Cardinal Luçon

Mardi 7 – Nuit tranquille ; température : 0. De 4 à 5 h. soir, aéroplane français. Visite à la Maison Jeanne d’Arc, a M. Camer ; au Dr Simon. Reçu une souscription recueillie par la Croix de l’Ain. Lettre à M. Buriel directeur du journal (Recueil, p. 66).

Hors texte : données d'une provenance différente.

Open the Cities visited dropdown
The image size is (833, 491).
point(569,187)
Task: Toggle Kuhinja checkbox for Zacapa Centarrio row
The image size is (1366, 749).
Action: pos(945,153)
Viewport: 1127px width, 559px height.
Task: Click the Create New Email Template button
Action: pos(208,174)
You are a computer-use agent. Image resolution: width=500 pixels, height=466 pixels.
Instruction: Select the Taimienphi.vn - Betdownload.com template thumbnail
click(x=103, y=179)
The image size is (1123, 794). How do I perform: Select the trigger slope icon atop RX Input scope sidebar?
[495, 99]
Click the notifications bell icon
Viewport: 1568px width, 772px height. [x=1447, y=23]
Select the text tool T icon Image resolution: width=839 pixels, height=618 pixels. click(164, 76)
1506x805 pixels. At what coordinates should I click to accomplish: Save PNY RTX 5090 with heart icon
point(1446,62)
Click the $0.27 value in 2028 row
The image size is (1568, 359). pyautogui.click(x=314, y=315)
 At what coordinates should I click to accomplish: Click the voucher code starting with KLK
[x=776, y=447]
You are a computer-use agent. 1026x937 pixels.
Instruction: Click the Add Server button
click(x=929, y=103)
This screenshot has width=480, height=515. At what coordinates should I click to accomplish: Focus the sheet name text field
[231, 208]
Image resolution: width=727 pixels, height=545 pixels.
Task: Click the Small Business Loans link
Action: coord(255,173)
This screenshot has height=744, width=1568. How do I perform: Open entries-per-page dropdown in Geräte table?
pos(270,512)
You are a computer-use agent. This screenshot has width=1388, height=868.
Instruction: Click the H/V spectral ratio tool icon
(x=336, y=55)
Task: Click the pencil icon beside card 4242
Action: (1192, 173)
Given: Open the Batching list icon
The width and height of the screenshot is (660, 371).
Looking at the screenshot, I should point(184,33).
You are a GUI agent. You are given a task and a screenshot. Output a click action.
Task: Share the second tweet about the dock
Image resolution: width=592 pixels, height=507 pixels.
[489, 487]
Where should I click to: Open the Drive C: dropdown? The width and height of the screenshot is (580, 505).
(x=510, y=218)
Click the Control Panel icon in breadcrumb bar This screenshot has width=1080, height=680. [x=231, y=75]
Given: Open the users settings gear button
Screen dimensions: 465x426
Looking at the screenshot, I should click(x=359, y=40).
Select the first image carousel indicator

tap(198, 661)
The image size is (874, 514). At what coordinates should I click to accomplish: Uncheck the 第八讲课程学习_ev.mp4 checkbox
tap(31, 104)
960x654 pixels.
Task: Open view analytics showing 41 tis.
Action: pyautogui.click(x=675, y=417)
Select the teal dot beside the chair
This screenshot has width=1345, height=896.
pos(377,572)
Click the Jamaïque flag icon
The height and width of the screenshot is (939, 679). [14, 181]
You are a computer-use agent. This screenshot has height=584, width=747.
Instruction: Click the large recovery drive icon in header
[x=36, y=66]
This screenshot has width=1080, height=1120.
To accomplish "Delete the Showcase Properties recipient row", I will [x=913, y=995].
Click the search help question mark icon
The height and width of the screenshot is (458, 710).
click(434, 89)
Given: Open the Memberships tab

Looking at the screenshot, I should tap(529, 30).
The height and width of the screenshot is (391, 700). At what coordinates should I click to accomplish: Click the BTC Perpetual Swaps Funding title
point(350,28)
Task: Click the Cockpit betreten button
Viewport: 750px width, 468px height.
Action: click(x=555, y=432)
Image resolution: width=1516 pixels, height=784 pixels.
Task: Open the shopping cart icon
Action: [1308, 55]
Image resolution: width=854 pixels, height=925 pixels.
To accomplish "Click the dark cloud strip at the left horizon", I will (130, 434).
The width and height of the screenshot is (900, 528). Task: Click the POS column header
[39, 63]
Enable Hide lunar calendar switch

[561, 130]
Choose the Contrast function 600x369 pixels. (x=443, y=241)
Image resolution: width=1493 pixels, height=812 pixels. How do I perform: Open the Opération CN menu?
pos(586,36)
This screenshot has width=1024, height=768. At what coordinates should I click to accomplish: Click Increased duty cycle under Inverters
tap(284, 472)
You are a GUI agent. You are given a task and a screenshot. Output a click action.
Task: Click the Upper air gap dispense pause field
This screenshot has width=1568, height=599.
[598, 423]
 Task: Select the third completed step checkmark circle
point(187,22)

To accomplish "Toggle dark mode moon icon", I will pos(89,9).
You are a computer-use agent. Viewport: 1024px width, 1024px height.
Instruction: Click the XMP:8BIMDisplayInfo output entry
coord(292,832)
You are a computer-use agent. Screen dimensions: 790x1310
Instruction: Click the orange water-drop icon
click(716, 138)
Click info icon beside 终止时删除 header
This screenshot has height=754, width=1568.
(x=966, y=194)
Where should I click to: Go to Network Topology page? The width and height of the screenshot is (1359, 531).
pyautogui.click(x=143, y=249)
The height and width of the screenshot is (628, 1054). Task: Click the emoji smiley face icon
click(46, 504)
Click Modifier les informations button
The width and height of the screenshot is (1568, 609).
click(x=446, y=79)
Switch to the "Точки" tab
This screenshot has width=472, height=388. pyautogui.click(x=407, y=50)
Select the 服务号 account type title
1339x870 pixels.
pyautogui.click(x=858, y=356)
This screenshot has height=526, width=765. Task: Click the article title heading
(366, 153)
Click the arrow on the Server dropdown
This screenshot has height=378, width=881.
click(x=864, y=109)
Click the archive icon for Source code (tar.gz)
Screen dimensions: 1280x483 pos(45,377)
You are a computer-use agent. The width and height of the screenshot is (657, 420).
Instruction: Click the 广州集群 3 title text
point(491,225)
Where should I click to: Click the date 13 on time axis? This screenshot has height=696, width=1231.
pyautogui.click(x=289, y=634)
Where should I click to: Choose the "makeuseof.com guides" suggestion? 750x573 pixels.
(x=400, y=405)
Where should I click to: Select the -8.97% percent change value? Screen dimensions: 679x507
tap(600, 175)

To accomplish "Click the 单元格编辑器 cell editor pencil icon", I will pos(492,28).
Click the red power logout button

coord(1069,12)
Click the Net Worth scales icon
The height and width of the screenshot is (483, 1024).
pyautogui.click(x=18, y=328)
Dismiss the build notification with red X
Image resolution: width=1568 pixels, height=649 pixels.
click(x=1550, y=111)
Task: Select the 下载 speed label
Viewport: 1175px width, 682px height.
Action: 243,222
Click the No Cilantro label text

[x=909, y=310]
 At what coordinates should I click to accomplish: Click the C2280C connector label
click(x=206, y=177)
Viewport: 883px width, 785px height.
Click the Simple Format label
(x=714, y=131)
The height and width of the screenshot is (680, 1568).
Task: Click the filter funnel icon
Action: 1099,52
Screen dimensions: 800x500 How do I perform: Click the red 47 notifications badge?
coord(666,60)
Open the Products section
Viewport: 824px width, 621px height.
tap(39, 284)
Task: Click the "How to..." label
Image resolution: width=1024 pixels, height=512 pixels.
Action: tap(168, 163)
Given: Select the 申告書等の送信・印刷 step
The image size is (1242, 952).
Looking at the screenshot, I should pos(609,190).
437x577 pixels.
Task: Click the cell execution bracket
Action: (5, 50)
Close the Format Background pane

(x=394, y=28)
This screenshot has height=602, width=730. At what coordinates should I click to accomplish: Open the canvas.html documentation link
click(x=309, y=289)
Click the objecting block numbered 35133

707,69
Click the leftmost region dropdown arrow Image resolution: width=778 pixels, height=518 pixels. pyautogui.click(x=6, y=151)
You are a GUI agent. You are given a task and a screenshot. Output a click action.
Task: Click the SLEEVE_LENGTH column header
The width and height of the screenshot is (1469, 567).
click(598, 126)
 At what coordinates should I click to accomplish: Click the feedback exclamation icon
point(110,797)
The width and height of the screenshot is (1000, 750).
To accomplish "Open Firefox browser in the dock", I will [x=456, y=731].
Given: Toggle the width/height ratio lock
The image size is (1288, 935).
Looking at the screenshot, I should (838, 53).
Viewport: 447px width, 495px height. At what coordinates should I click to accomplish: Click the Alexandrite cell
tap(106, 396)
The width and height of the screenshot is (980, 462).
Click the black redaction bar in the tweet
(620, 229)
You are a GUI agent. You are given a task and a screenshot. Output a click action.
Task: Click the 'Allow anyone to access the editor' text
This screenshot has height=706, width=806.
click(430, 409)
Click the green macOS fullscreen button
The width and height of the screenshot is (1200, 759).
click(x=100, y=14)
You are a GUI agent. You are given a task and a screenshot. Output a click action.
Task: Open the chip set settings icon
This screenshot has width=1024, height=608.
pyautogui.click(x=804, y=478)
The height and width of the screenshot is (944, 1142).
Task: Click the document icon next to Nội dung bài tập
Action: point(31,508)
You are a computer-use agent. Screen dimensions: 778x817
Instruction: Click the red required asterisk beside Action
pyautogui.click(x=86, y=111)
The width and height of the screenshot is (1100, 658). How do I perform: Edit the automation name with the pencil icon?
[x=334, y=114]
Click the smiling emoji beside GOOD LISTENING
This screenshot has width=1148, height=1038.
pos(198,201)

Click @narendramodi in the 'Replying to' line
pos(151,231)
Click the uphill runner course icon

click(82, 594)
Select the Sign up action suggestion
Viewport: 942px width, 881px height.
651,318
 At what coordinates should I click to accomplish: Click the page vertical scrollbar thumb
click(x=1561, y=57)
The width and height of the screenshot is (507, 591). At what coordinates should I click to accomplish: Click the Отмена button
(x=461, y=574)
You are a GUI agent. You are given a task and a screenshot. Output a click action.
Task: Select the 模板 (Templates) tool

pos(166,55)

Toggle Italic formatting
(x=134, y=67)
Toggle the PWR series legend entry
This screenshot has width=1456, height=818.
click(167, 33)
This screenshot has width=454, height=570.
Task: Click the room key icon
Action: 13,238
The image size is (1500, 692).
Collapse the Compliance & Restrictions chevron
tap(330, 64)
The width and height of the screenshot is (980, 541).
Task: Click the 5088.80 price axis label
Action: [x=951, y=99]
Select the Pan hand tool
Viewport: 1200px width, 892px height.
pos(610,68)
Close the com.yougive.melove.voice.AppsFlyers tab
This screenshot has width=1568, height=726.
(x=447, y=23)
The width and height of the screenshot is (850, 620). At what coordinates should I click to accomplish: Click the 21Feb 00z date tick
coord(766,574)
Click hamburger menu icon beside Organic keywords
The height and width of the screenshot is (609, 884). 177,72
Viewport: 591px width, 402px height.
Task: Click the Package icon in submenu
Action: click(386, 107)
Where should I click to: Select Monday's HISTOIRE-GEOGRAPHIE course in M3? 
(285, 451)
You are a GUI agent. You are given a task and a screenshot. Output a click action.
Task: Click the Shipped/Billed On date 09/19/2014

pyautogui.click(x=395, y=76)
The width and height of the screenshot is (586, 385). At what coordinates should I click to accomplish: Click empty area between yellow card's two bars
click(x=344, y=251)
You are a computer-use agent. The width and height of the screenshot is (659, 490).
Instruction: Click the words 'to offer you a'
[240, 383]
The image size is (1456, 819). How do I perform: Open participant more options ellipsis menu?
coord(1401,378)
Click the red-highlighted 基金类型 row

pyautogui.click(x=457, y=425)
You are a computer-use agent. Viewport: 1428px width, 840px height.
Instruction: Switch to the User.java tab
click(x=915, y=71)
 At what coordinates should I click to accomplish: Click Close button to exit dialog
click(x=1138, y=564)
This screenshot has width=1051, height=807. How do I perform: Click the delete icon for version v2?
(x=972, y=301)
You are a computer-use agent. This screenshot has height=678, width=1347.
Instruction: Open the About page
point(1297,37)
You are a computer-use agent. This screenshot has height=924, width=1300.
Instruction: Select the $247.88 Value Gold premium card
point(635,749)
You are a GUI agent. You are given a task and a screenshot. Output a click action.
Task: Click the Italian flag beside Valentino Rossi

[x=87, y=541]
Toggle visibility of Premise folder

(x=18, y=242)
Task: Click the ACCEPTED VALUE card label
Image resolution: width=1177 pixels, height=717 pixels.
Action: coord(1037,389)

Cardinal Luçon dans son Journal de la Guerre 1914-1918

 

Mardi 7 mars

Les Allemands ont déclenché une attaque en Champagne, entre le mont Têtu et Maisons-de-Champagne. A notre droite, ils ont été arrêtés par nos tirs de barrage. A notre gauche, ils ont pu pénétrer dans un petit bois. En Argonne (Courtes-Chausses), nous avons fait exploser une mine qui a détruit un poste allemand et nous avons occupée en partie l’entonnoir. Entre la Haute-Chevauchée et la cote 285, l’ennemi, après avoir fait sauter deux fourneaux, a pris pied en quelques points de notre première ligne. Mais au cours du combat, nous avons rejeté les agresseurs. A l’ouest de la Meuse, les Allemands ont violemment bombardé le front entre la rivière et Béthincourt, puis ils ont attaqué Forges. Ils se sont emparés du village. Mais les tentatives qu’ils ont faites pour déboucher sur la côte de l’Oie ont échoué. Lutte d’artillerie à l’est de la Meuse. A l’ouest de Pont-à-Mousson, notre artillerie endommage les organisations du bois du Jury. Trois zeppelins ont survolé le nord-est de l’Angleterre. Il y a 13 morts et des blessés. Les Russes ont progressé près de Dvinsk.